REQUIRED ACTION: Once the line holding "You are a GUI" is found in the entries below, restate it and each line after it word for word, with no pictures.

MATERIAL PROVIDED:
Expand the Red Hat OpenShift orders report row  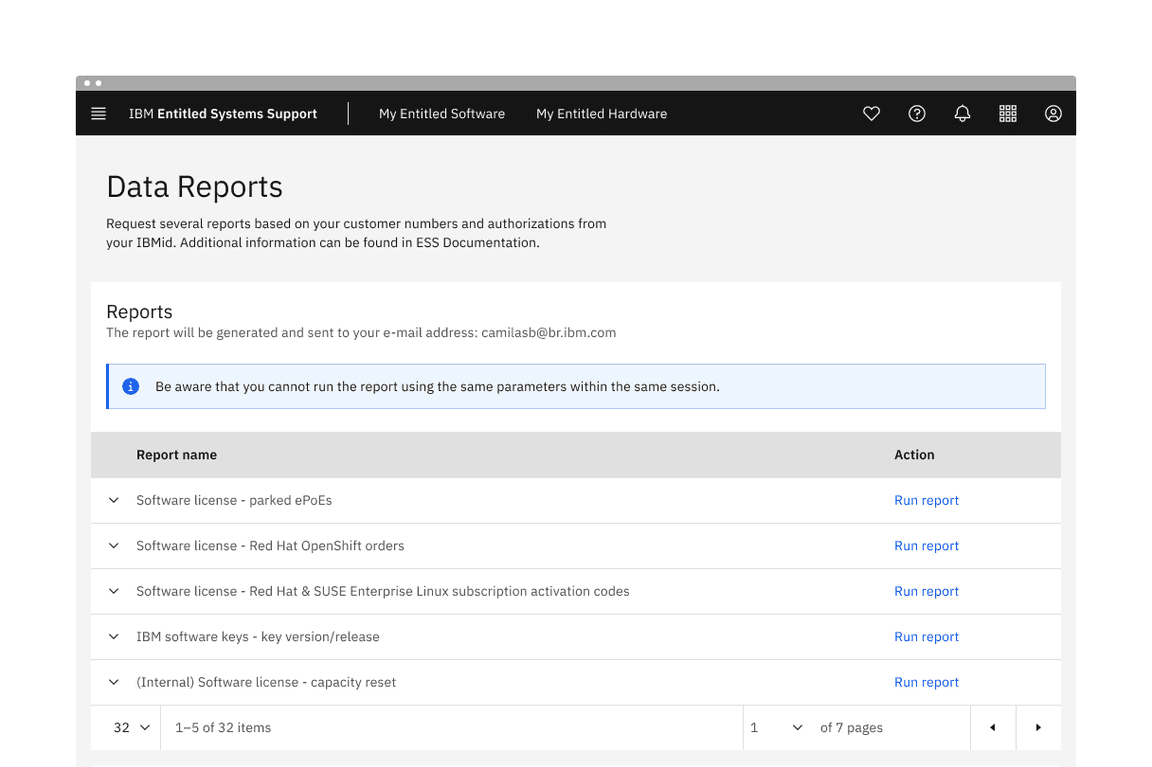pyautogui.click(x=113, y=546)
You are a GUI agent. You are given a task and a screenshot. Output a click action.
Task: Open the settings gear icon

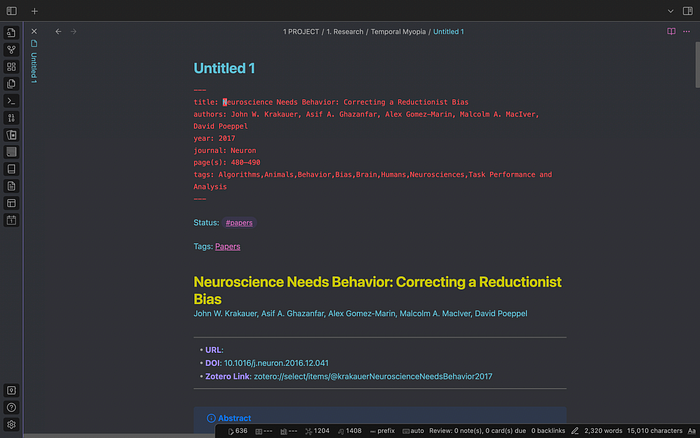[x=11, y=424]
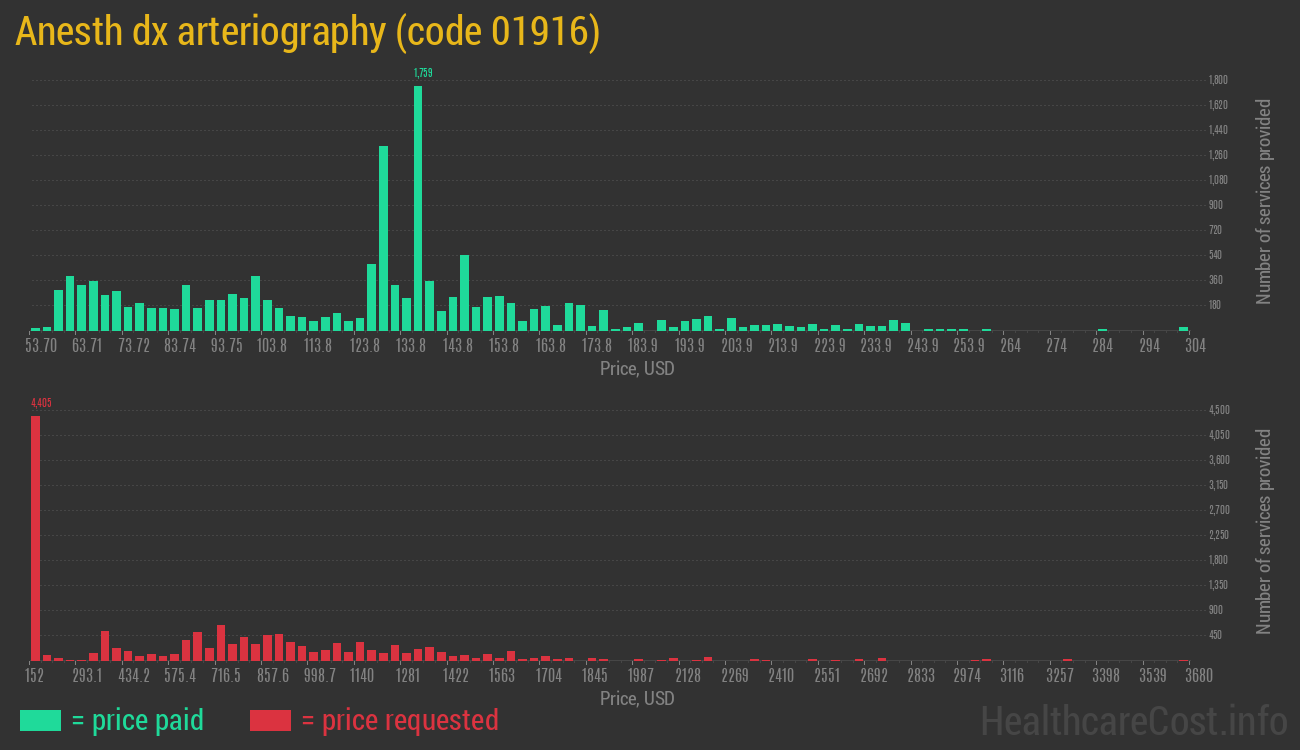The width and height of the screenshot is (1300, 750).
Task: Click the 'price requested' legend label
Action: (x=399, y=720)

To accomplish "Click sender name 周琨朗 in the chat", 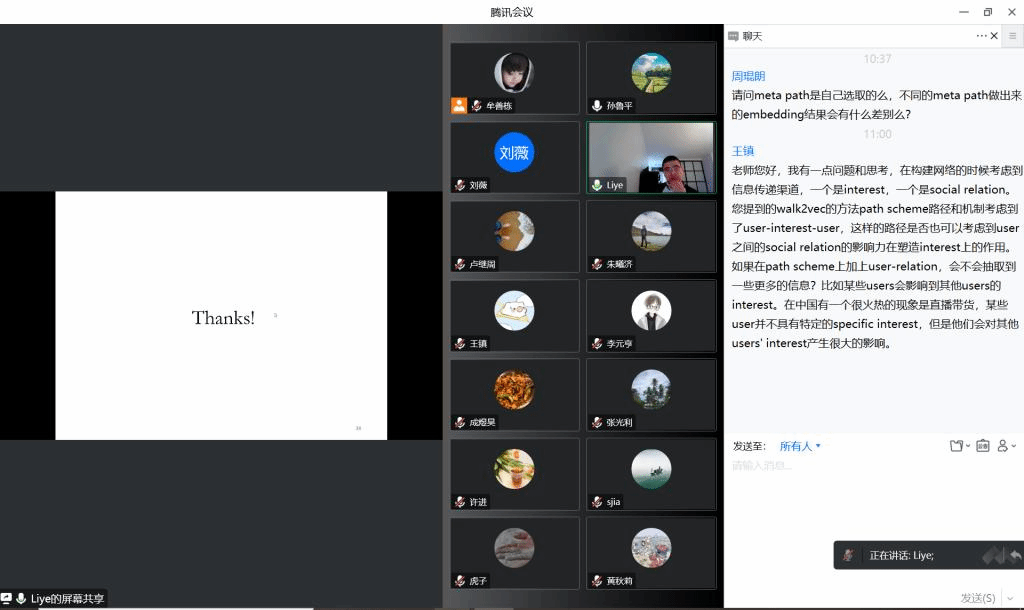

EXERCISE ANSWER:
You are a GUI agent. You are given a task and a screenshot. Output a click action.
Task: Open the settings gear icon

[x=11, y=424]
The width and height of the screenshot is (1300, 750).
Task: Click the 'price requested' legend label
Action: (x=399, y=720)

To accomplish "Click sender name 周琨朗 in the chat", 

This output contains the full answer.